++++ SOURCE EXTRACT

We headed back to our OB/GYN and the available doctor (not our regular doctor) had already received our results by the time we arrived. I will never forget how cold she seemed. She spoke of the baby as if she were a virus. Telling us that there was now no need to be ‘unnessarily pregnant’ and quickly giving us the name of two doctors that performed abortions and the number to a ‘very good’ abortion clinic. I stared at her in disbelief without being able to utter a word. All I did was sit there and cry while my husband and she discussed our options. I was still internalizing the fact that my baby would die. How could it be? She is still alive, and I want her to live. I want her to live!
As if things weren’t hectic enough at the time we were moving into a new home. Being that we were in the neighborhood we decided to go there and think. There we were in our bare kitchen, with just donuts, wine and milk available. I really wanted a drink, but even then I could not do it, she was still here dammit, and I would care for her till the bitter end. We went back home to my grandmother’s (where we were staying in between homes), and my mother and cousin were there. We broke the news to my mother first and then my cousin and grandmother. My mom and grandmother cried. I can still picture my grandmother in the corner of her living room sitting and crying. She kept saying, “How can this be? I can already see the baby here. I already had socks picked our for her little feet. How can this be?” Heartbreaking.

++++++++
++++ INFORMATION GIVEN

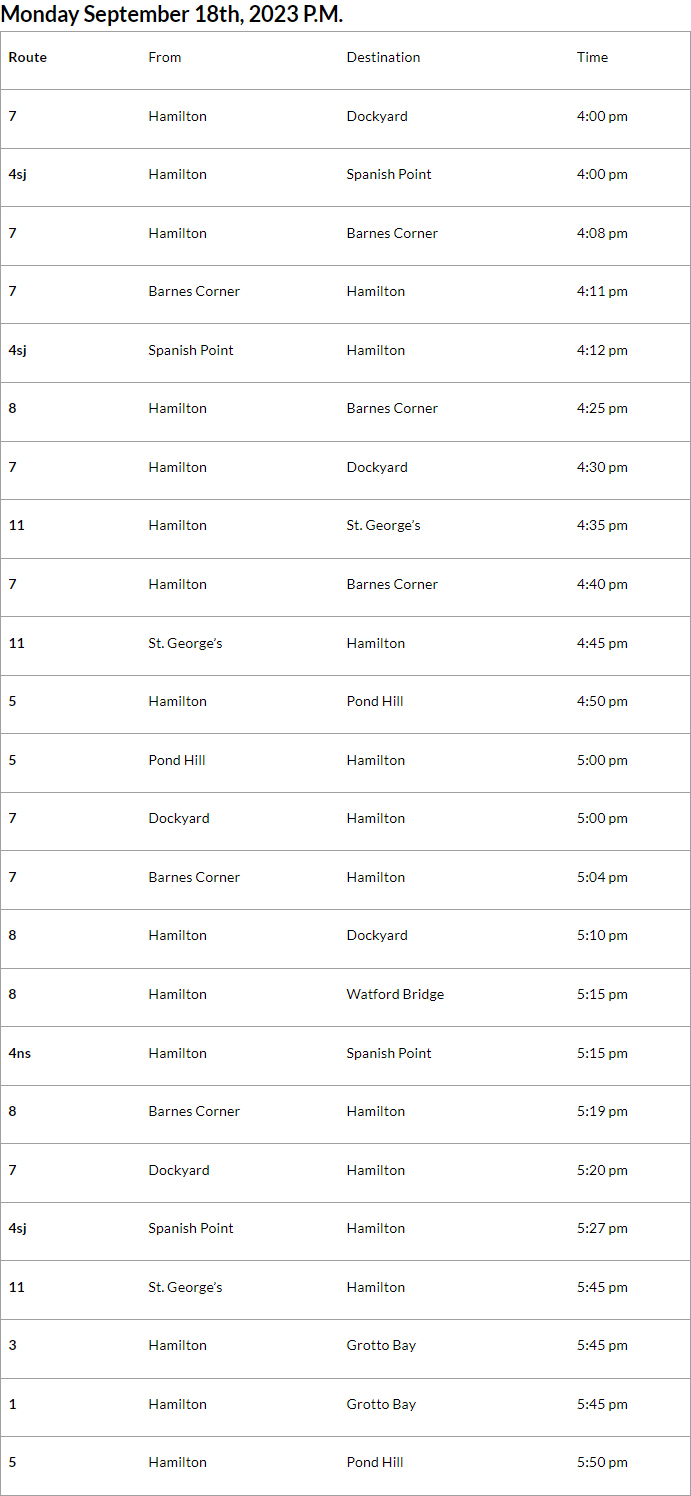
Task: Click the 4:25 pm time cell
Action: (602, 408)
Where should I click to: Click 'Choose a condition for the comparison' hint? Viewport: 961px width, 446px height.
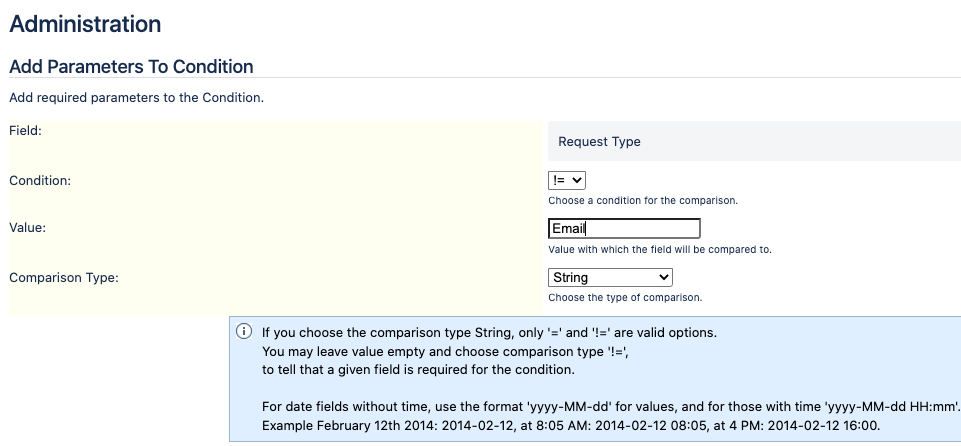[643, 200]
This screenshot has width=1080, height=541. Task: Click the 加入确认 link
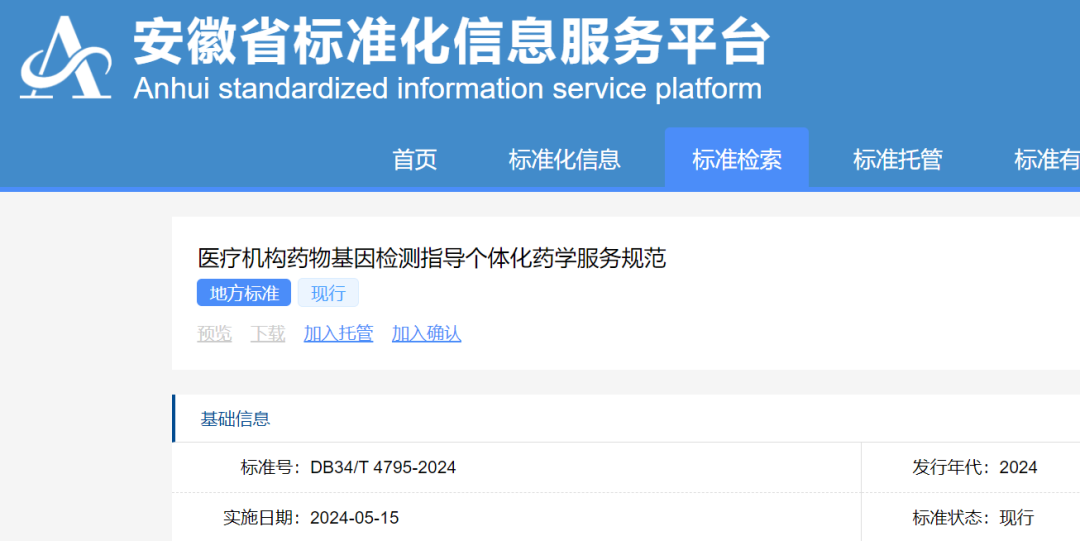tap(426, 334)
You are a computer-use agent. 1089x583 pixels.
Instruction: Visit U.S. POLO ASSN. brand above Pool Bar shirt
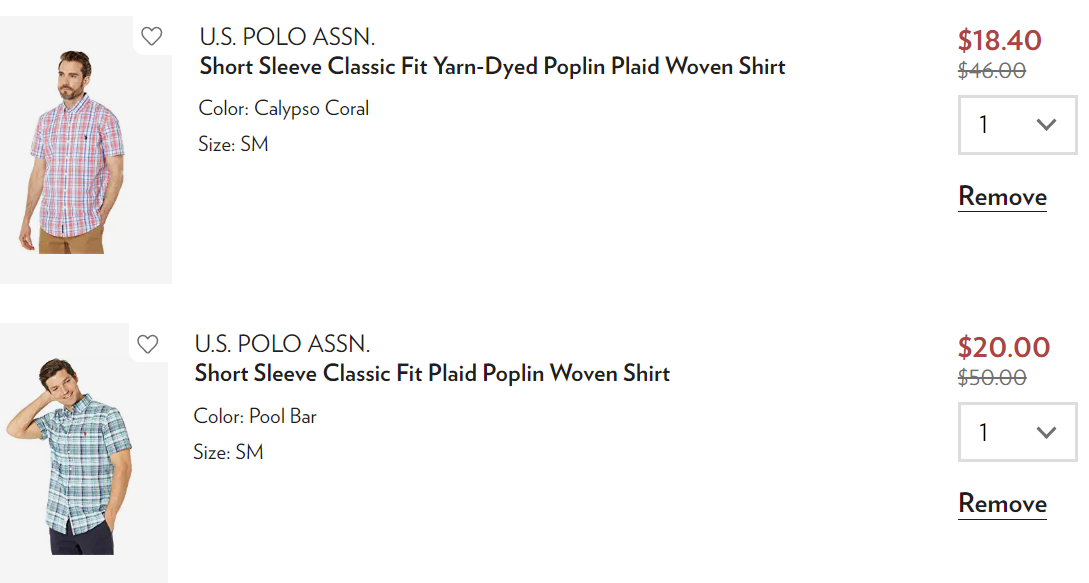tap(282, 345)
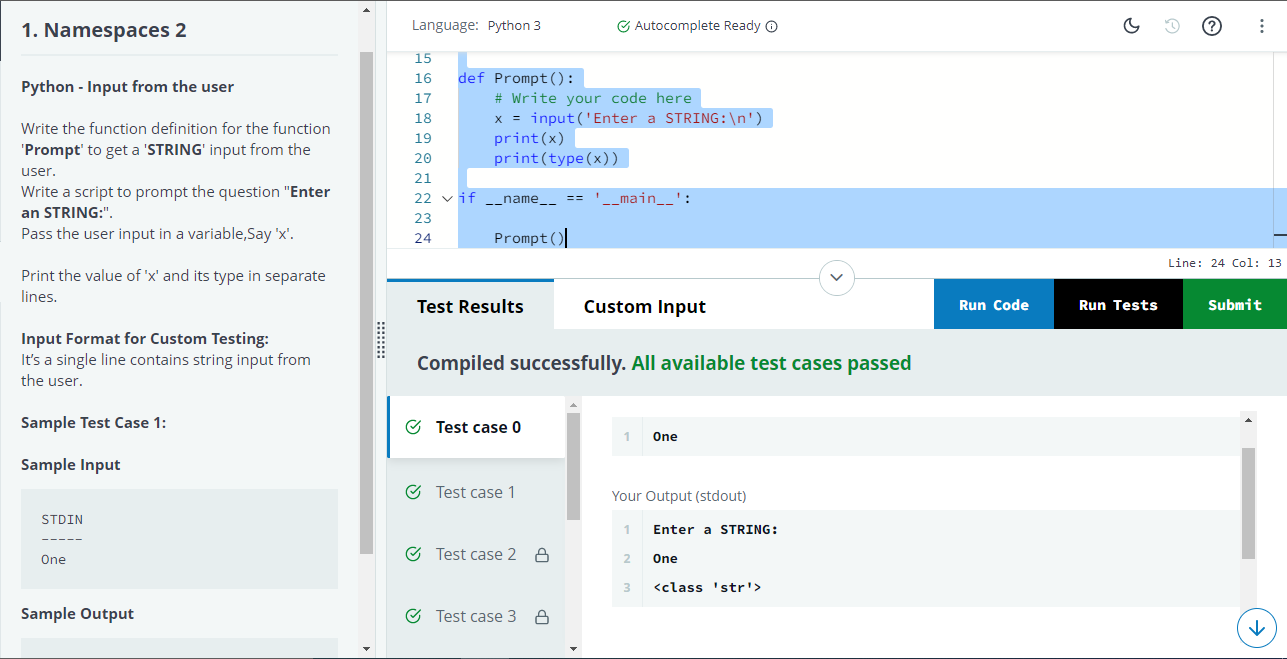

++++++++

• _PROBLEMS AND TASKS_:
1. Transcribe everything in the pregnancy account above from "We headed back" down to "her to live!".
2. According to the pregnancy account above, what was available in the bare kitchen of the new home?

• _ANSWER SET_:
1.
We headed back to our OB/GYN and the available doctor (not our regular doctor) had already received our results by the time we arrived. I will never forget how cold she seemed. She spoke of the baby as if she were a virus. Telling us that there was now no need to be ‘unnessarily pregnant’ and quickly giving us the name of two doctors that performed abortions and the number to a ‘very good’ abortion clinic. I stared at her in disbelief without being able to utter a word. All I did was sit there and cry while my husband and she discussed our options. I was still internalizing the fact that my baby would die. How could it be? She is still alive, and I want her to live. I want her to live!

2. Donuts, wine and milk.